§ **What to work on**
Please reproduce every line of the records below word for word, leaving out the pictures.
* * * * * * * * *
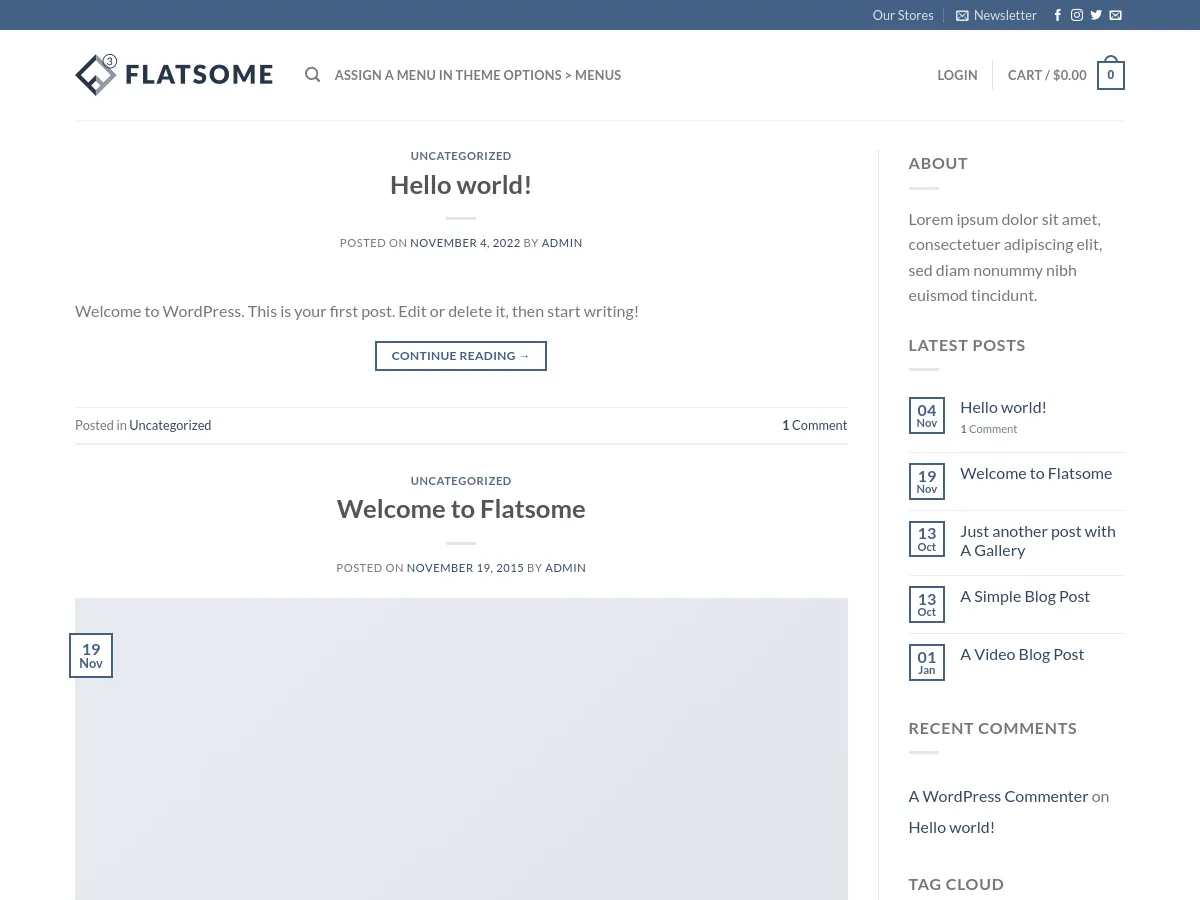Open the Instagram social icon
1200x900 pixels.
1077,15
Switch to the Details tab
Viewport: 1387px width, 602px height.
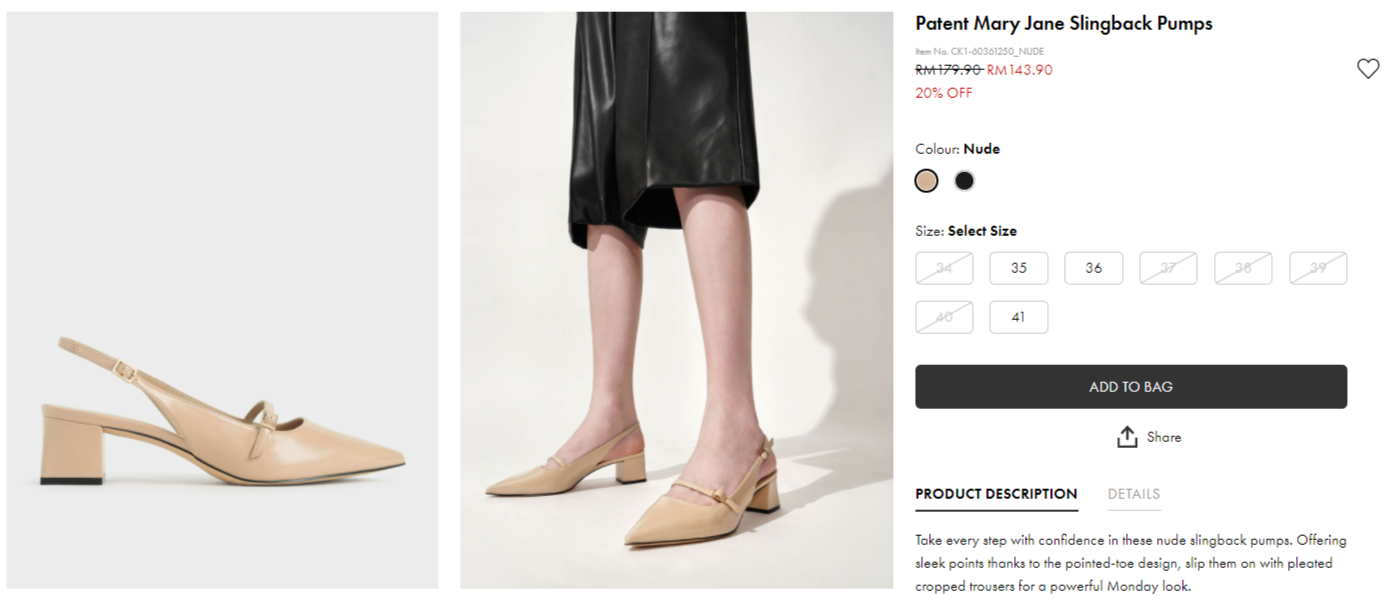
* * * * * * * * *
§ **The reply**
Open the Instagram social icon
1200x900 pixels.
1077,15
Switch to the Details tab
Viewport: 1387px width, 602px height.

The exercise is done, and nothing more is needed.